Among the pioneering wineries of Alexander Valley, Geyser Peak is as old as some of the dirt there. It's gone bankrupt twice in a century and been bought and sold so many times, who can keep track? In the 1990s, the facility was in thrall to Australian overlords Penfolds, who brought in winemakers Daryl Groom and Mick Shroeter. When their Shiraz won top awards at the Sonoma County Harvest Fair, it was seen as a peak moment in an Aussie invasion. So I looked forward to sampling what was new.
This was the only disappointing aspect about my Geyser Peak experience. I wanted to do the tasting that most folks would opt for, but the only available Shiraz is in the Reserve Room. For five varietal or limited selection wines, $5 is charged. But when I had difficulty deciding among the Zins, it was not a problem to add them in (they're offered as a flight of three). The tasting fee is not plowed back into a wine purchase as is typical; that's one of those pricing strategies they might wish to review.

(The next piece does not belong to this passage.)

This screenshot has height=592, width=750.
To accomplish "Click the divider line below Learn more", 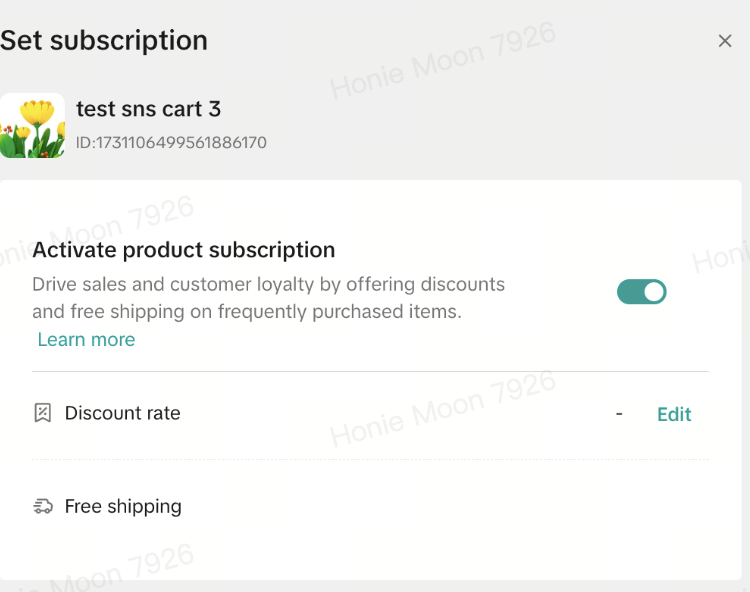I will pos(370,372).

The bar suffers more from bad feng shui than anything else. It's attractive enough, simple, but on an uncrowded afternoon, I don't know, maybe it was the hum of the refrigerators chilling the bubbly. My tasting host was friendly, but real and knowledgeable, not a know-it-all.
I should have had the award-winning 2006 California Sauvignon Blanc ($13). Instead I went for the 2005 Alexander Valley Chardonnay ($14), which is everything about Chardonnay that winemakers are running away from and claiming they never met; cloyingly sweet and buttery, all that it lacks is overpowering oak. Bottoms up to the inky 2003 Alexander Valley Petit Verdot ($20), redolent of cigar box, with the brambly flavor of Zinfandel and the structure of a serious Merlot.
When the couple to my right asked about the 2004 Alexander Valley Tannat ($25), they received no smirks or jeers, rather a concise story of its French origins and its success as Uruguay's top red. The aroma is of violets and leather, flavor of olallieberry and tar, and super dry with potential; if the tannins eventually become more lengthy and silken, this is the kind of wine you'd imagine sipping some evening in rapt contemplation, while seated in a comfortable leather-furnished study, reading ancient poetry aloud.
Lastly, the three Zins are sourced from vineyards 10, 50 and 100 years old, respectively. New associate winemaker Ondine Chattan is passionate about Zinfandel and persuaded the GP to release this unique series called XYZin.